SET TASK -
In the rows between the line holding "Edit the flip-card-back CSS Class field" and the line holding "This screenshot has width=1568, height=742.", inclusive, replace "OUTLINE" with "EXPLORER" and leave everything else as it is. Return only those rows.

GIVEN DATA -
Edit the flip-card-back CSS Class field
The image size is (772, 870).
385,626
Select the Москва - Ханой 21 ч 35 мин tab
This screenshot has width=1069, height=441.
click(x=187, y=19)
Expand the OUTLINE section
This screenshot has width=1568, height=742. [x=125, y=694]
* * *
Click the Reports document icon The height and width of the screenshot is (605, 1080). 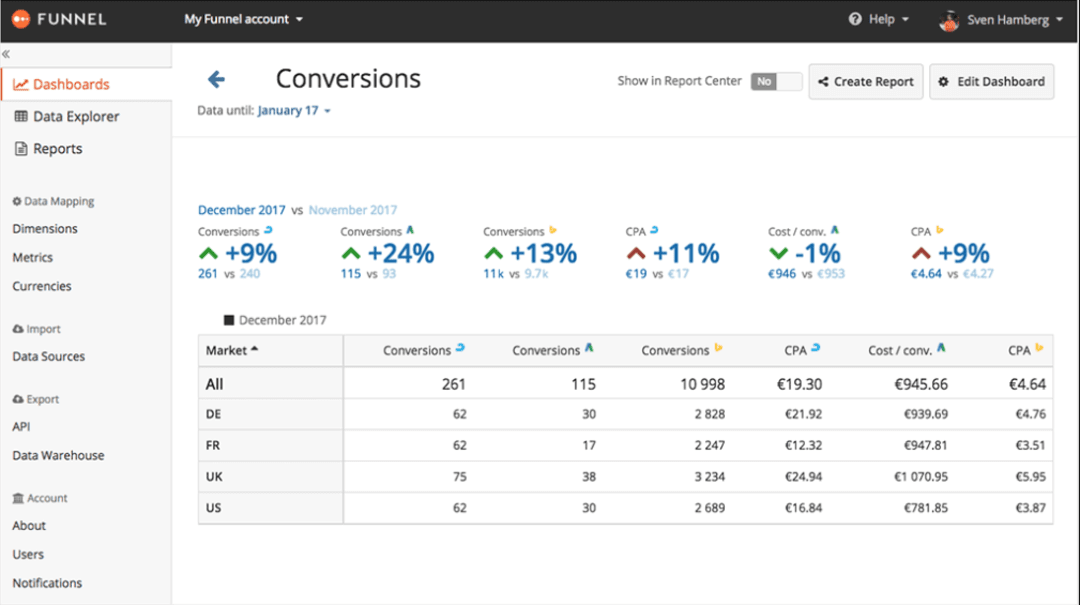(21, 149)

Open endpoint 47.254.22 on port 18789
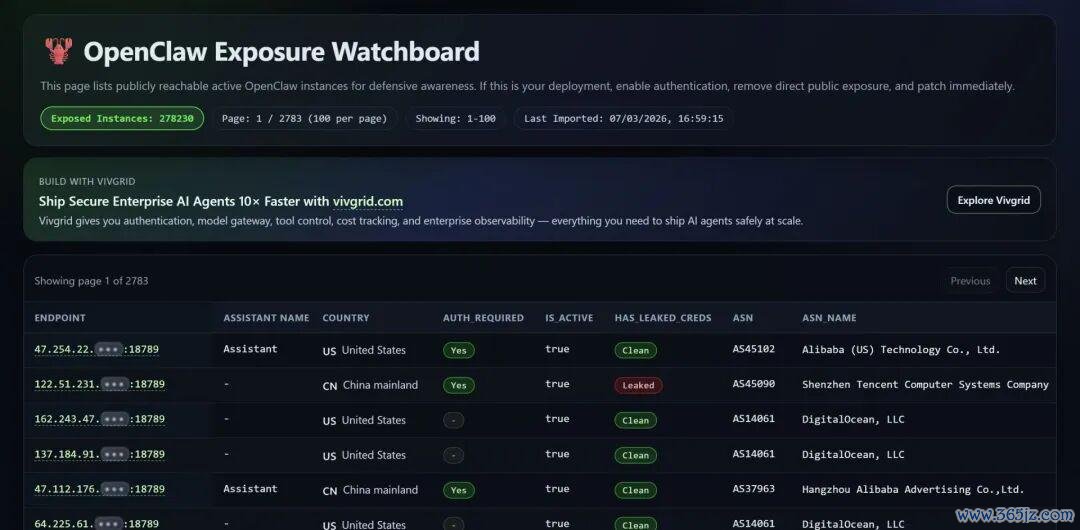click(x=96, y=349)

ANSWER TO THE TASK -
Edit the flip-card-back CSS Class field
The image size is (772, 870).
385,626
Select the Москва - Ханой 21 ч 35 мин tab
This screenshot has width=1069, height=441.
click(x=187, y=19)
Expand the EXPLORER section
This screenshot has width=1568, height=742. [x=125, y=694]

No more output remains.